*** Opening SOURCE MATERIAL ***
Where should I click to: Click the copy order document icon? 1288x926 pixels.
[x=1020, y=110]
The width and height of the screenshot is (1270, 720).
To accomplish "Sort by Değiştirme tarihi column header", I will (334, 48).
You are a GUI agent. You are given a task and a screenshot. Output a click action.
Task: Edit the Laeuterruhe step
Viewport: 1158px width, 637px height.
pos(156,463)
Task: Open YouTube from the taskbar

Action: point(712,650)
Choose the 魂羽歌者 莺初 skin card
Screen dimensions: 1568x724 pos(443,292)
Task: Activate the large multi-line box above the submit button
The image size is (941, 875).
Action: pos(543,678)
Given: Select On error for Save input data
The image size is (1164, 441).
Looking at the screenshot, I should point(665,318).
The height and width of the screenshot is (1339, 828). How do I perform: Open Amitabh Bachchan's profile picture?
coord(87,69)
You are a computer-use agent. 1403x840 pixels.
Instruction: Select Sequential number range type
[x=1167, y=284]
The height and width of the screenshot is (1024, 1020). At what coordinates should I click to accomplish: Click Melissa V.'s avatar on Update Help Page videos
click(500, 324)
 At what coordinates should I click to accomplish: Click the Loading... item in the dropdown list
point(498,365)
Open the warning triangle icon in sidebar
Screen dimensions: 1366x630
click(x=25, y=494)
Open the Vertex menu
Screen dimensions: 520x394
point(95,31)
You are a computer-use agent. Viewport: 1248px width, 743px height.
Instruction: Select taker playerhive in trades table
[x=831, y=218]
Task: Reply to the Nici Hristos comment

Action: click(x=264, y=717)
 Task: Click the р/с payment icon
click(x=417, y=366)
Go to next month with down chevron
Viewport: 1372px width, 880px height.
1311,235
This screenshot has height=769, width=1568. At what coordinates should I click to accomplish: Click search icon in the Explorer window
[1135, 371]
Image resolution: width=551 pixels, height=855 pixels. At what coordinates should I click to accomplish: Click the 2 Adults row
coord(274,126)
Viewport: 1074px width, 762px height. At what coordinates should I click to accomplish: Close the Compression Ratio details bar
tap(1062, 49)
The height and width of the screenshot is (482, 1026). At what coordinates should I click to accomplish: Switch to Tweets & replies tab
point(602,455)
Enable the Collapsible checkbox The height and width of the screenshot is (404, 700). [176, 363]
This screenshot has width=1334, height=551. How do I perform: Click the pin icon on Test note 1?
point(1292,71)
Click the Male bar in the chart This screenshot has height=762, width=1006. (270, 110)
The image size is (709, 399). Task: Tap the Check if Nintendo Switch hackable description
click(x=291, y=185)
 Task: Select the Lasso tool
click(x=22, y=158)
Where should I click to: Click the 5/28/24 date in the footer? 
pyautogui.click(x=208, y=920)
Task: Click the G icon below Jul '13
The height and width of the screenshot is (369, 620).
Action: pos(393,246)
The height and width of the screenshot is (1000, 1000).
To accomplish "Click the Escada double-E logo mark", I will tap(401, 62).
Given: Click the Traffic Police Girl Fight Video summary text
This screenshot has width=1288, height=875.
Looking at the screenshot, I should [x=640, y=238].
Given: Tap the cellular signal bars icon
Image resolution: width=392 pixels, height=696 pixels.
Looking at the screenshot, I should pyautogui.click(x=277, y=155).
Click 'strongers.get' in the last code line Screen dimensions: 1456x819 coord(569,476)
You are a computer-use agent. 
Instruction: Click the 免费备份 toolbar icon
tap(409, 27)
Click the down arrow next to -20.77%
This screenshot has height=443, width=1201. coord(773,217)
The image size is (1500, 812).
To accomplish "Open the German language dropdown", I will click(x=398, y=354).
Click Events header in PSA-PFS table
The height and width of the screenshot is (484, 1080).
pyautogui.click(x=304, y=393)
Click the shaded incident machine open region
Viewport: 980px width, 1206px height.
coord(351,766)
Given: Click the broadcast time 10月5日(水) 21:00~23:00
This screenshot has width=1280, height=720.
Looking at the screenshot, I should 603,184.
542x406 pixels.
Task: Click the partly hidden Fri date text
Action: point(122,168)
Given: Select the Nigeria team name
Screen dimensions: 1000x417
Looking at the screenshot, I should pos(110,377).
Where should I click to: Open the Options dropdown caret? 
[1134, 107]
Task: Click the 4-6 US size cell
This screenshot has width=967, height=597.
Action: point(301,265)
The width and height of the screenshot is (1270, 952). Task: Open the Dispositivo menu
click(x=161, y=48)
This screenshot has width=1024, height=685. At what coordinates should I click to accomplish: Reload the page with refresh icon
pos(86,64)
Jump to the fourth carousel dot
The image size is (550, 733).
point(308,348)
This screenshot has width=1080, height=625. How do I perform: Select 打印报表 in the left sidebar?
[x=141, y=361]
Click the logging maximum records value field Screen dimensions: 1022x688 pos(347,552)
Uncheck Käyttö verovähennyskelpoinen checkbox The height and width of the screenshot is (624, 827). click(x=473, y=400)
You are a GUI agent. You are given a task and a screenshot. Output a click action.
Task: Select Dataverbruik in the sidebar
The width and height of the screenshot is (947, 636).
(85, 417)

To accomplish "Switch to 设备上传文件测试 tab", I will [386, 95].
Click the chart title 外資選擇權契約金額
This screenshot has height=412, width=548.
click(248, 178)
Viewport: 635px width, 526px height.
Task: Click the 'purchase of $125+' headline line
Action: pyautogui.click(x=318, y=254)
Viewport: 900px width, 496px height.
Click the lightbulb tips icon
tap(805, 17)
*** Closing SOURCE MATERIAL ***
● THE TASK
The records above are to be printed out again exactly, without omission.

● SOLUTION
Where should I click to: Click the copy order document icon? 1288x926 pixels.
[x=1020, y=110]
The width and height of the screenshot is (1270, 720).
To accomplish "Sort by Değiştirme tarihi column header", I will (334, 48).
You are a GUI agent. You are given a task and a screenshot. Output a click action.
Task: Edit the Laeuterruhe step
Viewport: 1158px width, 637px height.
pos(156,463)
Task: Open YouTube from the taskbar

Action: point(712,650)
Choose the 魂羽歌者 莺初 skin card
Screen dimensions: 1568x724 pos(443,292)
Task: Activate the large multi-line box above the submit button
The image size is (941, 875).
Action: pos(543,678)
Given: Select On error for Save input data
The image size is (1164, 441).
Looking at the screenshot, I should point(665,318).
The height and width of the screenshot is (1339, 828). How do I perform: Open Amitabh Bachchan's profile picture?
coord(87,69)
You are a computer-use agent. 1403x840 pixels.
Instruction: Select Sequential number range type
[x=1167, y=284]
The height and width of the screenshot is (1024, 1020). At what coordinates should I click to accomplish: Click Melissa V.'s avatar on Update Help Page videos
click(500, 324)
 At what coordinates should I click to accomplish: Click the Loading... item in the dropdown list
point(498,365)
Open the warning triangle icon in sidebar
Screen dimensions: 1366x630
click(x=25, y=494)
Open the Vertex menu
Screen dimensions: 520x394
point(95,31)
You are a computer-use agent. Viewport: 1248px width, 743px height.
Instruction: Select taker playerhive in trades table
[x=831, y=218]
Task: Reply to the Nici Hristos comment

Action: click(x=264, y=717)
 Task: Click the р/с payment icon
click(x=417, y=366)
Go to next month with down chevron
Viewport: 1372px width, 880px height.
1311,235
This screenshot has height=769, width=1568. At what coordinates should I click to accomplish: Click search icon in the Explorer window
[1135, 371]
Image resolution: width=551 pixels, height=855 pixels. At what coordinates should I click to accomplish: Click the 2 Adults row
coord(274,126)
Viewport: 1074px width, 762px height. At what coordinates should I click to accomplish: Close the Compression Ratio details bar
tap(1062, 49)
The height and width of the screenshot is (482, 1026). At what coordinates should I click to accomplish: Switch to Tweets & replies tab
point(602,455)
Enable the Collapsible checkbox The height and width of the screenshot is (404, 700). [176, 363]
This screenshot has width=1334, height=551. How do I perform: Click the pin icon on Test note 1?
point(1292,71)
Click the Male bar in the chart This screenshot has height=762, width=1006. (270, 110)
The image size is (709, 399). Task: Tap the Check if Nintendo Switch hackable description
click(x=291, y=185)
 Task: Select the Lasso tool
click(x=22, y=158)
Where should I click to: Click the 5/28/24 date in the footer? 
pyautogui.click(x=208, y=920)
Task: Click the G icon below Jul '13
The height and width of the screenshot is (369, 620).
Action: pos(393,246)
The height and width of the screenshot is (1000, 1000).
To accomplish "Click the Escada double-E logo mark", I will tap(401, 62).
Given: Click the Traffic Police Girl Fight Video summary text
This screenshot has width=1288, height=875.
Looking at the screenshot, I should [x=640, y=238].
Given: Tap the cellular signal bars icon
Image resolution: width=392 pixels, height=696 pixels.
Looking at the screenshot, I should pyautogui.click(x=277, y=155).
Click 'strongers.get' in the last code line Screen dimensions: 1456x819 coord(569,476)
You are a computer-use agent. 
Instruction: Click the 免费备份 toolbar icon
tap(409, 27)
Click the down arrow next to -20.77%
This screenshot has height=443, width=1201. coord(773,217)
The image size is (1500, 812).
To accomplish "Open the German language dropdown", I will click(x=398, y=354).
Click Events header in PSA-PFS table
The height and width of the screenshot is (484, 1080).
pyautogui.click(x=304, y=393)
Click the shaded incident machine open region
Viewport: 980px width, 1206px height.
coord(351,766)
Given: Click the broadcast time 10月5日(水) 21:00~23:00
This screenshot has width=1280, height=720.
Looking at the screenshot, I should 603,184.
542x406 pixels.
Task: Click the partly hidden Fri date text
Action: point(122,168)
Given: Select the Nigeria team name
Screen dimensions: 1000x417
Looking at the screenshot, I should pos(110,377).
Where should I click to: Open the Options dropdown caret? 
[1134, 107]
Task: Click the 4-6 US size cell
This screenshot has width=967, height=597.
Action: point(301,265)
The width and height of the screenshot is (1270, 952). Task: Open the Dispositivo menu
click(x=161, y=48)
This screenshot has width=1024, height=685. At what coordinates should I click to accomplish: Reload the page with refresh icon
pos(86,64)
Jump to the fourth carousel dot
The image size is (550, 733).
point(308,348)
This screenshot has width=1080, height=625. How do I perform: Select 打印报表 in the left sidebar?
[x=141, y=361]
Click the logging maximum records value field Screen dimensions: 1022x688 pos(347,552)
Uncheck Käyttö verovähennyskelpoinen checkbox The height and width of the screenshot is (624, 827). click(x=473, y=400)
You are a GUI agent. You are given a task and a screenshot. Output a click action.
Task: Select Dataverbruik in the sidebar
The width and height of the screenshot is (947, 636).
(85, 417)

To accomplish "Switch to 设备上传文件测试 tab", I will [386, 95].
Click the chart title 外資選擇權契約金額
This screenshot has height=412, width=548.
click(248, 178)
Viewport: 635px width, 526px height.
Task: Click the 'purchase of $125+' headline line
Action: pyautogui.click(x=318, y=254)
Viewport: 900px width, 496px height.
Click the lightbulb tips icon
tap(805, 17)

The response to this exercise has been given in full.